» **What is being asked**: Each entry below is to be extracted exactly.

» **Records for this task**:
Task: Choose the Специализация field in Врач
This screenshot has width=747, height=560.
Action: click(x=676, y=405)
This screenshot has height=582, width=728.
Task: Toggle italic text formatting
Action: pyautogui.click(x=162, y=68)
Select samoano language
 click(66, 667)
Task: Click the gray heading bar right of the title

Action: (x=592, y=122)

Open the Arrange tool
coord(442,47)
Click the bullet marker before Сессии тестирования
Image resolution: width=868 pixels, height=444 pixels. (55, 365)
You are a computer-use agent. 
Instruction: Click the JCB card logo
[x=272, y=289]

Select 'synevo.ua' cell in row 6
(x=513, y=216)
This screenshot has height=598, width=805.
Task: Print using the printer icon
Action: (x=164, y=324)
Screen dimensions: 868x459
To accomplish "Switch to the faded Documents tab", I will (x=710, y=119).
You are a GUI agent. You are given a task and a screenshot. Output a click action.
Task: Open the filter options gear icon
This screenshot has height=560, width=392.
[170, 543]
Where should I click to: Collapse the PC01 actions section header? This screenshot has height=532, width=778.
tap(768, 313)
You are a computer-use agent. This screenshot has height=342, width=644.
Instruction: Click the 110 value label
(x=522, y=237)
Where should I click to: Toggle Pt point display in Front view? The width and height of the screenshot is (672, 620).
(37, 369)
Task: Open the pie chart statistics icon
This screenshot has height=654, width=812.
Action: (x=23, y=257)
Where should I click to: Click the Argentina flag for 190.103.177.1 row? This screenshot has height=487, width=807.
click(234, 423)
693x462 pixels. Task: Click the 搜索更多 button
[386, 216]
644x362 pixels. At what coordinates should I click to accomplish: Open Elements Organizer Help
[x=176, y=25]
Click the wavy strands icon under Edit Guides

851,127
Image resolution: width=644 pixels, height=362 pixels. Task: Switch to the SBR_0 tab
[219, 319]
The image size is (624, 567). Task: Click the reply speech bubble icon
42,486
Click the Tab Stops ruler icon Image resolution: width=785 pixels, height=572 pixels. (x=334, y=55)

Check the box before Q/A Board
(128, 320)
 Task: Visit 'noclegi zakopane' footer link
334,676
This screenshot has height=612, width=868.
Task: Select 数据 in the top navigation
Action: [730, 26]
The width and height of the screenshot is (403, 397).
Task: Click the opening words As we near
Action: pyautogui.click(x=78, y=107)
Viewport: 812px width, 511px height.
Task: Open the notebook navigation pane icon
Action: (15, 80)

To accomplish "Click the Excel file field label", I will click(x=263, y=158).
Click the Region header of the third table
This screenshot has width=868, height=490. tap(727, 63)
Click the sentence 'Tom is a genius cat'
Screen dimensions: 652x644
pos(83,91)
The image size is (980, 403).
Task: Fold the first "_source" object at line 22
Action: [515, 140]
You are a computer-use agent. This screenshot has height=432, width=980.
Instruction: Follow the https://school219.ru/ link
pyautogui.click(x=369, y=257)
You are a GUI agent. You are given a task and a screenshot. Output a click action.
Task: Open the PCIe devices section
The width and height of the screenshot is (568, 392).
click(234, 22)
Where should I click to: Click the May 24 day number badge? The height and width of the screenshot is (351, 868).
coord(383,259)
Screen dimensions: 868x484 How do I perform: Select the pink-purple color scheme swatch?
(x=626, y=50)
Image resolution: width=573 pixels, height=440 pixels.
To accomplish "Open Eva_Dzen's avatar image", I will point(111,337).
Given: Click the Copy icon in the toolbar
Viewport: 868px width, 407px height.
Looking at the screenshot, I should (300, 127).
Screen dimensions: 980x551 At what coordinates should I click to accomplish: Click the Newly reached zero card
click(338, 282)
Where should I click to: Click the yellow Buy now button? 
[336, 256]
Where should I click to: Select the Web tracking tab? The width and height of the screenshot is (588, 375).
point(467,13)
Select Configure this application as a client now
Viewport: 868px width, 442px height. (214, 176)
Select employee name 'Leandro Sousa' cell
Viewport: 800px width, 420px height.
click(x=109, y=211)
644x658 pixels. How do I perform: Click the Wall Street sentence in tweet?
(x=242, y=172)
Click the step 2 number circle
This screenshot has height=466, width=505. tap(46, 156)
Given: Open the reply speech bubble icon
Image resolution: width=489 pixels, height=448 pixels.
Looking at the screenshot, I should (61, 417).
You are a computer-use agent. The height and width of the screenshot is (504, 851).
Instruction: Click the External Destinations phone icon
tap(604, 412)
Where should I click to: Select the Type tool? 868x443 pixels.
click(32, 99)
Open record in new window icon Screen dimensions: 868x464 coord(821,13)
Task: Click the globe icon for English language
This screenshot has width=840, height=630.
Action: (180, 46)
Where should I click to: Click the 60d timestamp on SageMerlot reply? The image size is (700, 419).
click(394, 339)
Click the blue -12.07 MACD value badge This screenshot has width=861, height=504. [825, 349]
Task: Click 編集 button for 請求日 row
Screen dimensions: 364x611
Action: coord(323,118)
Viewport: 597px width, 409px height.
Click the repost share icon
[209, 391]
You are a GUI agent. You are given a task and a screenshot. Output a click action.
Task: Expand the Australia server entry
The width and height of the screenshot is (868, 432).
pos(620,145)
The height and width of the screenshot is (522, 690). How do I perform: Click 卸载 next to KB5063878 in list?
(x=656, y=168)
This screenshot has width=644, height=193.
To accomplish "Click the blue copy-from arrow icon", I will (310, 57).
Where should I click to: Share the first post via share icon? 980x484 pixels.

» **Answer to this task**:
Task: Choose the Специализация field in Врач
This screenshot has width=747, height=560.
Action: click(x=676, y=405)
This screenshot has height=582, width=728.
Task: Toggle italic text formatting
Action: pyautogui.click(x=162, y=68)
Select samoano language
 click(66, 667)
Task: Click the gray heading bar right of the title

Action: (x=592, y=122)

Open the Arrange tool
coord(442,47)
Click the bullet marker before Сессии тестирования
Image resolution: width=868 pixels, height=444 pixels. (55, 365)
You are a computer-use agent. 
Instruction: Click the JCB card logo
[x=272, y=289]

Select 'synevo.ua' cell in row 6
(x=513, y=216)
This screenshot has height=598, width=805.
Task: Print using the printer icon
Action: (x=164, y=324)
Screen dimensions: 868x459
To accomplish "Switch to the faded Documents tab", I will (x=710, y=119).
You are a GUI agent. You are given a task and a screenshot. Output a click action.
Task: Open the filter options gear icon
This screenshot has height=560, width=392.
[170, 543]
Where should I click to: Collapse the PC01 actions section header? This screenshot has height=532, width=778.
tap(768, 313)
You are a computer-use agent. This screenshot has height=342, width=644.
Instruction: Click the 110 value label
(x=522, y=237)
Where should I click to: Toggle Pt point display in Front view? The width and height of the screenshot is (672, 620).
(37, 369)
Task: Open the pie chart statistics icon
This screenshot has height=654, width=812.
Action: (x=23, y=257)
Where should I click to: Click the Argentina flag for 190.103.177.1 row? This screenshot has height=487, width=807.
click(234, 423)
693x462 pixels. Task: Click the 搜索更多 button
[386, 216]
644x362 pixels. At what coordinates should I click to accomplish: Open Elements Organizer Help
[x=176, y=25]
Click the wavy strands icon under Edit Guides

851,127
Image resolution: width=644 pixels, height=362 pixels. Task: Switch to the SBR_0 tab
[219, 319]
The image size is (624, 567). Task: Click the reply speech bubble icon
42,486
Click the Tab Stops ruler icon Image resolution: width=785 pixels, height=572 pixels. (x=334, y=55)

Check the box before Q/A Board
(128, 320)
 Task: Visit 'noclegi zakopane' footer link
334,676
This screenshot has height=612, width=868.
Task: Select 数据 in the top navigation
Action: [730, 26]
The width and height of the screenshot is (403, 397).
Task: Click the opening words As we near
Action: pyautogui.click(x=78, y=107)
Viewport: 812px width, 511px height.
Task: Open the notebook navigation pane icon
Action: (15, 80)

To accomplish "Click the Excel file field label", I will click(x=263, y=158).
Click the Region header of the third table
This screenshot has width=868, height=490. tap(727, 63)
Click the sentence 'Tom is a genius cat'
Screen dimensions: 652x644
pos(83,91)
The image size is (980, 403).
Task: Fold the first "_source" object at line 22
Action: [515, 140]
You are a computer-use agent. This screenshot has height=432, width=980.
Instruction: Follow the https://school219.ru/ link
pyautogui.click(x=369, y=257)
You are a GUI agent. You are given a task and a screenshot. Output a click action.
Task: Open the PCIe devices section
The width and height of the screenshot is (568, 392).
click(234, 22)
Where should I click to: Click the May 24 day number badge? The height and width of the screenshot is (351, 868).
coord(383,259)
Screen dimensions: 868x484 How do I perform: Select the pink-purple color scheme swatch?
(x=626, y=50)
Image resolution: width=573 pixels, height=440 pixels.
To accomplish "Open Eva_Dzen's avatar image", I will point(111,337).
Given: Click the Copy icon in the toolbar
Viewport: 868px width, 407px height.
Looking at the screenshot, I should (300, 127).
Screen dimensions: 980x551 At what coordinates should I click to accomplish: Click the Newly reached zero card
click(338, 282)
Where should I click to: Click the yellow Buy now button? 
[336, 256]
Where should I click to: Select the Web tracking tab? The width and height of the screenshot is (588, 375).
point(467,13)
Select Configure this application as a client now
Viewport: 868px width, 442px height. (214, 176)
Select employee name 'Leandro Sousa' cell
Viewport: 800px width, 420px height.
click(x=109, y=211)
644x658 pixels. How do I perform: Click the Wall Street sentence in tweet?
(x=242, y=172)
Click the step 2 number circle
This screenshot has height=466, width=505. tap(46, 156)
Given: Open the reply speech bubble icon
Image resolution: width=489 pixels, height=448 pixels.
Looking at the screenshot, I should (61, 417).
You are a computer-use agent. The height and width of the screenshot is (504, 851).
Instruction: Click the External Destinations phone icon
tap(604, 412)
Where should I click to: Select the Type tool? 868x443 pixels.
click(32, 99)
Open record in new window icon Screen dimensions: 868x464 coord(821,13)
Task: Click the globe icon for English language
This screenshot has width=840, height=630.
Action: (180, 46)
Where should I click to: Click the 60d timestamp on SageMerlot reply? The image size is (700, 419).
click(394, 339)
Click the blue -12.07 MACD value badge This screenshot has width=861, height=504. [825, 349]
Task: Click 編集 button for 請求日 row
Screen dimensions: 364x611
Action: coord(323,118)
Viewport: 597px width, 409px height.
Click the repost share icon
[209, 391]
You are a GUI agent. You are given a task and a screenshot. Output a click action.
Task: Expand the Australia server entry
The width and height of the screenshot is (868, 432).
pos(620,145)
The height and width of the screenshot is (522, 690). How do I perform: Click 卸载 next to KB5063878 in list?
(x=656, y=168)
This screenshot has width=644, height=193.
To accomplish "Click the blue copy-from arrow icon", I will (310, 57).
Where should I click to: Share the first post via share icon? 980x484 pixels.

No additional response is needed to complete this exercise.